Being a Certified Sommelier requires a deep knowledge of wine, of course, but the job also entails long hours of study and frequent tastings to keep sharp, not to mention working service industry hours.
In Metro Detroit, a group of young wine experts and restaurant industry veterans have formed a squad to support and encourage each other.
The Detroit Somm Circle is Kat Hawkins of Wright & Company, Gerry Baker of Imlay City’s Mulefoot Gastropub, Rachel Van Til of Mabel Gray in Hazel Park and Justin King, who will soon open his own place, Bridge Street Social in Dewitt.
The four somms, who range in age from 25-35, lean on each other when it’s time to study hard for the next certification. They met through veteran sommelier and mentor Mick Descamps. Though they all work in separate restaurants in different parts of the state, for more than a year they have motivated and pushed each other as a unit. They even applied for the Eater Young Guns awards as a group, instead of nominating each other individually.

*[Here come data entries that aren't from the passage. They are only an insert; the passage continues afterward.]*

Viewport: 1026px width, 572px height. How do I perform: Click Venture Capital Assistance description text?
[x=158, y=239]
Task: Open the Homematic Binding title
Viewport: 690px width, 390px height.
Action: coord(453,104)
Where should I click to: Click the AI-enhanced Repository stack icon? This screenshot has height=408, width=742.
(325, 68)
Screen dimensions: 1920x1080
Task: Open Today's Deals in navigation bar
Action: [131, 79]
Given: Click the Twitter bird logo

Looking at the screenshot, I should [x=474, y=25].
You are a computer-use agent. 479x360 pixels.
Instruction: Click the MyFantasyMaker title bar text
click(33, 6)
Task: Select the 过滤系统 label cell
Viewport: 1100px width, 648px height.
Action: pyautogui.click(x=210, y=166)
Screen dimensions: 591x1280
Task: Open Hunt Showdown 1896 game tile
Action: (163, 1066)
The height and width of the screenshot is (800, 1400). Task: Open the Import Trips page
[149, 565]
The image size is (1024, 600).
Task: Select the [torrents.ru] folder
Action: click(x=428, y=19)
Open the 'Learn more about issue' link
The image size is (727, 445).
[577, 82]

“The camaraderie makes a tough road like this, frankly, a lot more fun,” says King, who started his career in the service industry at Goodrich’s wine counter in East Lansing while attending Michigan State University. “Since the four of us started actively working with each other over the last 12-16 months, we’ve all made noticeable strides in our studies.”
The Court of Master Sommeliers was founded in 1977 to improve and set standards for the beverage service industry worldwide. The minutia of being such an expert — wine trends, wineries, history, climate, etc. — can be daunting. All four members of the Detroit Somm Circle are Certified Sommeliers.
Hawkins, who started in the business as a server at the Salvatore Scallopini in Southgate, is also a Certified Specialist of Wine and a Certified Specialist of Spirits. Last year she attempted the Advanced Sommelier certification, but didn’t pass, which is normal. She’s able to offer some additional insight to her study group, who are all gearing toward the advanced designation, which is difficult, time-consuming and expensive to obtain. It’s said that only 30 percent of somms who go for this certification will pass.
“We could not do this without each other, period,” says Hawkins, who is also the manager at Wright and Company. “Studying for advanced levels of testing is something that can be considered a full-time job. The amount of material to cover, the amount of time you spend on something so obscure ... you cannot, and will not be able to get through this without the help of a community of like-minded individuals to keep you going.”
“There’s no excuse not to support each other as colleagues. It’s a hard road to do this alone,” adds King. “Every day one of us is buried in work, studies and family commitments. We all have tough days, and the motivation we get from one another helps push us through the grind.”
With this kind of support, it’s hopeful that, years down the line, Metro Detroit may have four Master Sommeliers. Less than 250 people have obtained this level of certification. “Detroit’s First Lady of Wine” Master Somm Madeline Triffon is one of those experts, and naturally the Detroit Somm Circle counts her as one of their mentors.
Ferndale vodka named best in the world
The results of the World Vodka Awards are in, and Ferndale’s Valentine Vodka was given the top title of “World’s Best Vodka.” Valentine, which is made from a blend of corn, wheat and barley, has a production facility on Ferndale’s east side and a tasting room near the city center at 161 Vester.
Besides this award-winning vodka, Valentine makes an elderflower and grapefruit infused vodka called White Blossom, Woodward Ltd. Bourbon, Liberator Gin and — my favorite — barrel-aged Liberator Old Tom Gin.